Items from a dataset
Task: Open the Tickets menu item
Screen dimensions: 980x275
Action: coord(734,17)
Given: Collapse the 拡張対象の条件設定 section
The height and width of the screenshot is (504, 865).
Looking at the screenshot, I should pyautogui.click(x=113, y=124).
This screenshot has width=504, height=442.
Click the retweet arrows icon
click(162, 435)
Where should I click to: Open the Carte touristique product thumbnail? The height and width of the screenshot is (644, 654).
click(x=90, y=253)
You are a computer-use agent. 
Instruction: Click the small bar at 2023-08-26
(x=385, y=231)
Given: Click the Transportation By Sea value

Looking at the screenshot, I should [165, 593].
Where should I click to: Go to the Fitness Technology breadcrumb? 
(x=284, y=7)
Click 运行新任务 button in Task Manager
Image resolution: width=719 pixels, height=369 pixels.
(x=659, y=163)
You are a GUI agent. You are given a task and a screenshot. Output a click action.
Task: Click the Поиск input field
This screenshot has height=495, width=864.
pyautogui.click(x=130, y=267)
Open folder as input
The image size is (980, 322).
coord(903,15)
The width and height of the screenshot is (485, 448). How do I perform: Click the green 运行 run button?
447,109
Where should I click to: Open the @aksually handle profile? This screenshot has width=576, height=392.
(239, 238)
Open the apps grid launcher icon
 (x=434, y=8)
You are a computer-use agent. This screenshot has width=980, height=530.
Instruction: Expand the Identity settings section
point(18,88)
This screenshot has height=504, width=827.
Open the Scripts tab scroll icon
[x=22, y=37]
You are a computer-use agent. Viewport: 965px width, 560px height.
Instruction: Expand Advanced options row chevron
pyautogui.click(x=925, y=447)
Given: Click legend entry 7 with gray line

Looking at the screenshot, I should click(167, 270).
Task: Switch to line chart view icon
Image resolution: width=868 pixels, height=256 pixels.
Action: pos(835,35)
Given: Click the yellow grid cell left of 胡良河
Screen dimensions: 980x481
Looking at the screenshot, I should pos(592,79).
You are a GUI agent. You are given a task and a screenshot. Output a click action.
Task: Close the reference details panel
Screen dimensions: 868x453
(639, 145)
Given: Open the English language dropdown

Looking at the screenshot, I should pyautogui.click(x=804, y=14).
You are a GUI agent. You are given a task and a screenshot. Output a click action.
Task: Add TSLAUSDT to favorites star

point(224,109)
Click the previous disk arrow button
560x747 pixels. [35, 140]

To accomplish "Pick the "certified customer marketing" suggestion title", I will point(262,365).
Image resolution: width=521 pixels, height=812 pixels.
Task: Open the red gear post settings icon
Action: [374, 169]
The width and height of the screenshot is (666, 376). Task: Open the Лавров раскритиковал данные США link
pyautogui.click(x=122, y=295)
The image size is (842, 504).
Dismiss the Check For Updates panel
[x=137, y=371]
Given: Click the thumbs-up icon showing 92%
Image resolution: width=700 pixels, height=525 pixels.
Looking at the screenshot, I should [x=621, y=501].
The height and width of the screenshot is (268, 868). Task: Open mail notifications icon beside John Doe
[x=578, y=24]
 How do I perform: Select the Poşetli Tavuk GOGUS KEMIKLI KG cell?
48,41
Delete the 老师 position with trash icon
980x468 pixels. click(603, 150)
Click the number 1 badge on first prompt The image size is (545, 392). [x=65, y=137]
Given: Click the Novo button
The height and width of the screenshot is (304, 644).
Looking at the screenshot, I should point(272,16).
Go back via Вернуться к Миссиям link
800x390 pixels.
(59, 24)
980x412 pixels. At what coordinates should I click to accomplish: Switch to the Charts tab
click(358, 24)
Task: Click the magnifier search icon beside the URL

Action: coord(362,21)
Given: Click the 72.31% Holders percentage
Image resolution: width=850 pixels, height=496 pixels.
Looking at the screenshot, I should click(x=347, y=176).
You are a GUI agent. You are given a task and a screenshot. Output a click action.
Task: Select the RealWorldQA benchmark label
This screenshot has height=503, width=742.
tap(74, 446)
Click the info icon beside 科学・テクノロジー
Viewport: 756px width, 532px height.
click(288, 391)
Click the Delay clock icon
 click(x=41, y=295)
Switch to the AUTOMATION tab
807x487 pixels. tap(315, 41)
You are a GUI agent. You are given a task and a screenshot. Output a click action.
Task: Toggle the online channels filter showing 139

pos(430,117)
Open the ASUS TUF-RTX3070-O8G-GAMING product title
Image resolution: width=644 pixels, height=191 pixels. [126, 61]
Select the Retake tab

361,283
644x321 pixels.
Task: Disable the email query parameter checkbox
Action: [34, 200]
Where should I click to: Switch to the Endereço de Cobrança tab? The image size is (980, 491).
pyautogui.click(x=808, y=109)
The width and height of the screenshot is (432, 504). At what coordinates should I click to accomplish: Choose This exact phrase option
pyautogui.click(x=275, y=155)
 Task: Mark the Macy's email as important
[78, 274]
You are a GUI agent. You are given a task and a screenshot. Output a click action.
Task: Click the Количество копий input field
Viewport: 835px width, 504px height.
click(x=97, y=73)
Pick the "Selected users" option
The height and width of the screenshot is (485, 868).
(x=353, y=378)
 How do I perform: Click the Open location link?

* WHAT THE TASK REQUIRES
Tell how many lines of the records above hold "field", giving the number and nothing else.

* OUTPUT
2